## WHAT YOU HAVE TO DO
Convert everything in the entries from the line containing "You are a computer-use agent. The image size is (289, 317)." down to the line containing "click(x=4, y=109)", both included, into a JSON list of strings with one string per line. Omit blank lines.
——————
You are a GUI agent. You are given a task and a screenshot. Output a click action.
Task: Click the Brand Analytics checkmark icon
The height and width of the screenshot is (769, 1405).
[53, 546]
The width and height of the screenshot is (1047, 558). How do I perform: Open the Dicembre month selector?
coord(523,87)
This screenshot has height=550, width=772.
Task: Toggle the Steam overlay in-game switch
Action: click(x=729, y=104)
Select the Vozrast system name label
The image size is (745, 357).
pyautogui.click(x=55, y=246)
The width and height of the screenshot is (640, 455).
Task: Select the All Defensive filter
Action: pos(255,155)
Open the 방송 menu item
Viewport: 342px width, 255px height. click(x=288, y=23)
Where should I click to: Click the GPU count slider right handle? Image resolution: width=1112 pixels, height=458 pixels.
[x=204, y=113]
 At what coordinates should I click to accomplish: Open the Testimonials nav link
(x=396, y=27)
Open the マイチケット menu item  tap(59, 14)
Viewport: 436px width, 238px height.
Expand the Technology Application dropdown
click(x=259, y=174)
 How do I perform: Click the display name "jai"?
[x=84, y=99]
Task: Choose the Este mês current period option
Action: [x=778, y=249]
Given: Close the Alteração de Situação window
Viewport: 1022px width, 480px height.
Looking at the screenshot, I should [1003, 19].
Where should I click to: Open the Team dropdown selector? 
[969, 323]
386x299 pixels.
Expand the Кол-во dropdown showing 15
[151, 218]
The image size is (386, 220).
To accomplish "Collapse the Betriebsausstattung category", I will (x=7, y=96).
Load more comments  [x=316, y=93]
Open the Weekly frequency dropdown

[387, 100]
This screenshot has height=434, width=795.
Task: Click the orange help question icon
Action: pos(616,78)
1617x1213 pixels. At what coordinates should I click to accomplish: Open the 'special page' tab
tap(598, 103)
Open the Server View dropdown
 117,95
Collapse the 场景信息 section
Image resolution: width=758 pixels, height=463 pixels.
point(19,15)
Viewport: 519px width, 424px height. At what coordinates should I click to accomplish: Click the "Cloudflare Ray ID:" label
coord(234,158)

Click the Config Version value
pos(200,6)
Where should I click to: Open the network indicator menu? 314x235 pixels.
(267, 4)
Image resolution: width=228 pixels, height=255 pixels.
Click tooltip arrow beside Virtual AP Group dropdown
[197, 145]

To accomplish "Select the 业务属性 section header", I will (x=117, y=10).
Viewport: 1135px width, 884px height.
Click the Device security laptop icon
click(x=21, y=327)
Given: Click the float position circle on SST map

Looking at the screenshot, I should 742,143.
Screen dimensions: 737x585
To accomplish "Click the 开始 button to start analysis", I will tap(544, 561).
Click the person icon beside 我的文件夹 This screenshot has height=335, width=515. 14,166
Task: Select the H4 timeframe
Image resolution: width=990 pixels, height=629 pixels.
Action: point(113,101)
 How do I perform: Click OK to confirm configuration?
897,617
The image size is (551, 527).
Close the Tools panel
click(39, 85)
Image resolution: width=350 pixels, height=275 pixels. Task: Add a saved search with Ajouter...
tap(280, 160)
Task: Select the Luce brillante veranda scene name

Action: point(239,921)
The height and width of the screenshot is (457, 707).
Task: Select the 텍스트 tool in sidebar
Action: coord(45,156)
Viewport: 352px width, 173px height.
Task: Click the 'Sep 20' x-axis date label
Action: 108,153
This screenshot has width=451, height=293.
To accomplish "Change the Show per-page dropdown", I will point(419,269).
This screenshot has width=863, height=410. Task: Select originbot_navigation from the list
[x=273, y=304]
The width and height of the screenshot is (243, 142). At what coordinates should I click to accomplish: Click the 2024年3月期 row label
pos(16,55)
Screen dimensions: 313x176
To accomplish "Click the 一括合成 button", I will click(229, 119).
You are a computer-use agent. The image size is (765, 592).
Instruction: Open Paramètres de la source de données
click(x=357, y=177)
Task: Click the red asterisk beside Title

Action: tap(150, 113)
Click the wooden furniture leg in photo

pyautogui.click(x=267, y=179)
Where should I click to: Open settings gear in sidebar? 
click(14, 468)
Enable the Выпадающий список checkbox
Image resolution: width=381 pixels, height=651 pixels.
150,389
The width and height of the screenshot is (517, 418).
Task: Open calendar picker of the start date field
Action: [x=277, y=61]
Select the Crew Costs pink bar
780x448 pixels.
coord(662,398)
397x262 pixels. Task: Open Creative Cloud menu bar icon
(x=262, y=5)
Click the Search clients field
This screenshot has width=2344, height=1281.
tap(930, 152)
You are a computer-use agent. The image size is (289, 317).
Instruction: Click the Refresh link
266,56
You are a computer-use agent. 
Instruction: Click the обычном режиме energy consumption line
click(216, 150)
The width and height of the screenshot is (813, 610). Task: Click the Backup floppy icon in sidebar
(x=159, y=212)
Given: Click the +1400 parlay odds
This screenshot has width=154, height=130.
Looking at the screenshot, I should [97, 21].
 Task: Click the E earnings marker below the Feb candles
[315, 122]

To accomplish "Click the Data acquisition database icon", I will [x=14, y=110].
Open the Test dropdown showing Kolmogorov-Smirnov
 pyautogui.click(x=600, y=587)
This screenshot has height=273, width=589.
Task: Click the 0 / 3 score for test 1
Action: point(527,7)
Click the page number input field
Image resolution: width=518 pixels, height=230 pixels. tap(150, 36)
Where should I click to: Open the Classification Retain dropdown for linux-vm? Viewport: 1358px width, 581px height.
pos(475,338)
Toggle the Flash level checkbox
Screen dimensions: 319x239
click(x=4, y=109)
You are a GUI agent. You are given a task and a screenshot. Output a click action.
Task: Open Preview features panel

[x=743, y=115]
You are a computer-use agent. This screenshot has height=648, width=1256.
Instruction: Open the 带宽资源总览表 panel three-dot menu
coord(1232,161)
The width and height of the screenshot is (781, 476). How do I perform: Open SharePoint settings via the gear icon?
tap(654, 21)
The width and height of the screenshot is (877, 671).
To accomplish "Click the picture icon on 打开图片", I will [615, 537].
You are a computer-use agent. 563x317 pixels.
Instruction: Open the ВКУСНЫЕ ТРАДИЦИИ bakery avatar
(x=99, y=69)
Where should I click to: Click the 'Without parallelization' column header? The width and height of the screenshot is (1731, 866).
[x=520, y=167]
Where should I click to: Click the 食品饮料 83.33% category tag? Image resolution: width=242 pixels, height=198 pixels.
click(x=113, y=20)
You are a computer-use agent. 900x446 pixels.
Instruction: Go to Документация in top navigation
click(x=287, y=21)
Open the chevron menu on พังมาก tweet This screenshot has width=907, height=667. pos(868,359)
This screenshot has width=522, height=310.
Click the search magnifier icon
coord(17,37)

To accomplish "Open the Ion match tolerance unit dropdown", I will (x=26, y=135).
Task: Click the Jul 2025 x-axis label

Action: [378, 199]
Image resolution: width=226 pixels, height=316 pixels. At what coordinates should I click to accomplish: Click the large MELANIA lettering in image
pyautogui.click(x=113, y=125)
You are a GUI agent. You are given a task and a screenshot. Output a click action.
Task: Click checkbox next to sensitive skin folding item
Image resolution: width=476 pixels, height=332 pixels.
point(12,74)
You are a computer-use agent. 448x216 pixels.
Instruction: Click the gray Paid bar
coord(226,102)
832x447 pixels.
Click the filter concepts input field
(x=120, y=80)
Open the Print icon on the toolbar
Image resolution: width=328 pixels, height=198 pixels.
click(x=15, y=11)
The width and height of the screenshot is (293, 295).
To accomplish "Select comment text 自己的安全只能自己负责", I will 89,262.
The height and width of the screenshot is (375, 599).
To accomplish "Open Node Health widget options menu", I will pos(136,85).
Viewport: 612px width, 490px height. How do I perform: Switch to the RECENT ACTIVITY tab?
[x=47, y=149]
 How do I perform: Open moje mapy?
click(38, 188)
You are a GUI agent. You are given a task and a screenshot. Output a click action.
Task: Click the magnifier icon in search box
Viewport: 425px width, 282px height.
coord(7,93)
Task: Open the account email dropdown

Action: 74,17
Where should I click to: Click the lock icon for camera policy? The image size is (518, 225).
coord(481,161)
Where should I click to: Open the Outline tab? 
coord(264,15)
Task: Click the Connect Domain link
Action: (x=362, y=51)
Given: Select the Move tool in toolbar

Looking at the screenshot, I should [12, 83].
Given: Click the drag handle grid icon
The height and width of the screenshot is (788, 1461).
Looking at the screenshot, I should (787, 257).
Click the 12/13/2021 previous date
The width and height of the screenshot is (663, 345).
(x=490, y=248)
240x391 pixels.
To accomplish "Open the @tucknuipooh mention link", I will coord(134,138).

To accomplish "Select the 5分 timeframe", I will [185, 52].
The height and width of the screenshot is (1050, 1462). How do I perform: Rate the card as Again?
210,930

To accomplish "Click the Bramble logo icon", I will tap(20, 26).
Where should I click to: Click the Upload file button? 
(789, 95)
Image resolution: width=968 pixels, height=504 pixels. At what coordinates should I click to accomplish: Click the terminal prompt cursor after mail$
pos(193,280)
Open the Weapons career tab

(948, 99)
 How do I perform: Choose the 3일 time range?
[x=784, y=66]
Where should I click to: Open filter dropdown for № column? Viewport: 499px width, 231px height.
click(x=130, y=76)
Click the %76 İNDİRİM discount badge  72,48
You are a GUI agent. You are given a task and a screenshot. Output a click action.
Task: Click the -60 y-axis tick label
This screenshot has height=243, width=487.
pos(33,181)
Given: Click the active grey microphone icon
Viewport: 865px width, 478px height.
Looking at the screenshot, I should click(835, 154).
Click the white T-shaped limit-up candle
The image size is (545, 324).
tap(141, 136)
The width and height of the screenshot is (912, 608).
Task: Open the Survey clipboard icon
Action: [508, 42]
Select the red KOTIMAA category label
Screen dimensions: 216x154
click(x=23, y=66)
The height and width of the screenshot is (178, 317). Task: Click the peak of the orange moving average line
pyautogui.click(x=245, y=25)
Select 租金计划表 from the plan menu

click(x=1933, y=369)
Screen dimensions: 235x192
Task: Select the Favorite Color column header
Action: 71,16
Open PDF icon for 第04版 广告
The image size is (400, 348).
——————
## ANSWER TO THE PROBLEM
[
  "You are a computer-use agent. The image size is (289, 317).",
  "Instruction: Click the Refresh link",
  "266,56",
  "You are a computer-use agent. ",
  "Instruction: Click the обычном режиме energy consumption line",
  "click(216, 150)",
  "The width and height of the screenshot is (813, 610). Task: Click the Backup floppy icon in sidebar",
  "(x=159, y=212)",
  "Given: Click the +1400 parlay odds",
  "This screenshot has width=154, height=130.",
  "Looking at the screenshot, I should [97, 21].",
  " Task: Click the E earnings marker below the Feb candles",
  "[315, 122]",
  "To accomplish \"Click the Data acquisition database icon\", I will [x=14, y=110].",
  "Open the Test dropdown showing Kolmogorov-Smirnov",
  " pyautogui.click(x=600, y=587)",
  "This screenshot has height=273, width=589.",
  "Task: Click the 0 / 3 score for test 1",
  "Action: point(527,7)",
  "Click the page number input field",
  "Image resolution: width=518 pixels, height=230 pixels. tap(150, 36)",
  "Where should I click to: Open the Classification Retain dropdown for linux-vm? Viewport: 1358px width, 581px height.",
  "pos(475,338)",
  "Toggle the Flash level checkbox",
  "Screen dimensions: 319x239",
  "click(x=4, y=109)"
]